The son of the home owners was waiting by the side of the road and watched us drive by.  He texted Dominica and we figured out from that where to go.  We parked by the church and unloaded all of our luggage by the side of the road, I paid the cab driver and he was off.  Dominica got the kids up to the house while I worked on getting the luggage staged into an alley.

It took a couple trips to get all of our luggage up to the house and the one really weak and ugly larger bag had its handle not survive the trip.  I don’t think that it can even go on from Crete with us, it will need to be replaced while we are still here.

Finally, around eleven thirty we were into the house!  It was by the skin of our teeth but we made it into the house, the Villa Sofia, on the same day that we had originally planned and the first day of the new year.  It is a good omen, we are getting the new year started in our new home in a new land.  We are very excited.

We got a quick tour of the house.  It is absolutely gorgeous.  Jaw dropping gorgeous.  It is even better than the pictures had shown and we can’t even see much of it because it is dark out and the patio and terrace and all of the views cannot be seen.  Everything in the house is perfect and brand new.  It turns out that no one has ever lived here and all of the work was very recent.  It rarely gets rented in the winter so it had been all closed up although they had come and gotten it all prepared for us.  We are going to love this house.

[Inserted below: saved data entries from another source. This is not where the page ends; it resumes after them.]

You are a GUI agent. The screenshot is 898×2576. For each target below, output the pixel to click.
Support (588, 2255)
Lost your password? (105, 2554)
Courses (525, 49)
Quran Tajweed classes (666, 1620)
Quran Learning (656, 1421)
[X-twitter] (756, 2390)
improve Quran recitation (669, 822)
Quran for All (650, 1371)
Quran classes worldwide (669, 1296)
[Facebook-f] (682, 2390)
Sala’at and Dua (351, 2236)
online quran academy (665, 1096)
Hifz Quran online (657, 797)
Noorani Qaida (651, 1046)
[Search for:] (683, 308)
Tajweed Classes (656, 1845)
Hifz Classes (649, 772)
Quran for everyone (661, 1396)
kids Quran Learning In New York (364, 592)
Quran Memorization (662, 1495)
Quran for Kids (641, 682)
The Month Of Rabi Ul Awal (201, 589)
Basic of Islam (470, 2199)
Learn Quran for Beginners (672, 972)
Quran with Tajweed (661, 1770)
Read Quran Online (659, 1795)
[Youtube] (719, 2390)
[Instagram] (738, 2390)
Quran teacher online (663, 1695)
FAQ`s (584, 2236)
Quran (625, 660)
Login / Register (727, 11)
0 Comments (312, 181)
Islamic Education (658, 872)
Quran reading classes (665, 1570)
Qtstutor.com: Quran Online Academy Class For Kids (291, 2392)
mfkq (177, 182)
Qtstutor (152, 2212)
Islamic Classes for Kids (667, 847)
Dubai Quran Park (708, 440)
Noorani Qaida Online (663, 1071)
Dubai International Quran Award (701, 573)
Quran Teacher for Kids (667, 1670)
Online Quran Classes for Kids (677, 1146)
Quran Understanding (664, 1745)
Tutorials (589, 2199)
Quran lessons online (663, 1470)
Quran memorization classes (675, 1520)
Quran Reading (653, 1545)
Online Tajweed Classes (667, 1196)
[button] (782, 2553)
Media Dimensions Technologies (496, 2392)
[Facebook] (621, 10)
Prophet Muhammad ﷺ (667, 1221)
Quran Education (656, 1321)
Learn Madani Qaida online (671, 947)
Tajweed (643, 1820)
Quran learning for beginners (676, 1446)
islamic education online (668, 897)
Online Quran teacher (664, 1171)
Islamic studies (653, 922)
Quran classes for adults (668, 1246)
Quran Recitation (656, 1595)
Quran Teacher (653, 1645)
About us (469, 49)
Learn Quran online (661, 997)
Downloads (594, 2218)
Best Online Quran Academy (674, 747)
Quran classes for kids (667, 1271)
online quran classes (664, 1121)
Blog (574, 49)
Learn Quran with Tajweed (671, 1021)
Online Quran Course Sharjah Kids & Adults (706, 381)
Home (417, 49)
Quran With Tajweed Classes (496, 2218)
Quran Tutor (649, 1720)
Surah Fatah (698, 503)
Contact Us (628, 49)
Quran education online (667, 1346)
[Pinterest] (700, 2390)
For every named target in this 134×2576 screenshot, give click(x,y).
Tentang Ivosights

Master Bedroom Villa Sofia
Liesl in the Master Bedroom of the Villa Sofia

There is a bedroom with two single beds downstairs that we suspect that we are going to regear as a video gaming room with the projector once we get settled in.  The girls found the bedroom with a second floor loft that they are super excited about sleeping in.  There is a master that is perfect for Dominica and me.  There is a bathroom on the first floor and one on the ground floor.  The terrace is between the first and second floors.  The patio is, of course, on the ground.  The pool is empty as it is very cold, no way that we will be using that.  There is an out building with the boiler and other utility items.  We have a full laundry room, too.  Outside there is a wood fired adobe oven.  We have a wood burning fireplace in the living room, too.  The house has a single HD television in the living room, not huge but perfect for hooking up the Amazon Fire TV and we will use it for watching shows and light gaming on that.  All of the appliances are super high end Stainless steal and wood panel in exactly the wood finish that I love.  Everything in the house is light tile, marble and glass.  I love it.  There is even an office loft for me that overlooks the living room!  The giant stone arch in the middle of the living room and dining area is amazing and obviously original (Ottoman Occupation era.)  Even at night the house is brightly lit which is awesome after we have been stuck in so many places with nearly no light leaving us useless after dark.

Second Bedroom of the Villa Sofia
Luciana in the Girls’ Bedroom

We hooked up the Amazon Fire TV and watched a little of Liesl’s new favourite movie Transylvania 2 that Dominica had bought for this trip for her.  The Internet connection worked well and is much faster than we are used to, even in the States.

We did not watch for long.  We were just excited to be able to sit down, have Internet tested out, see the Fire TV working in Greece and relax.  We called it a night very quickly getting to bed not long after midnight.  We are completely exhausted and ready to collapse.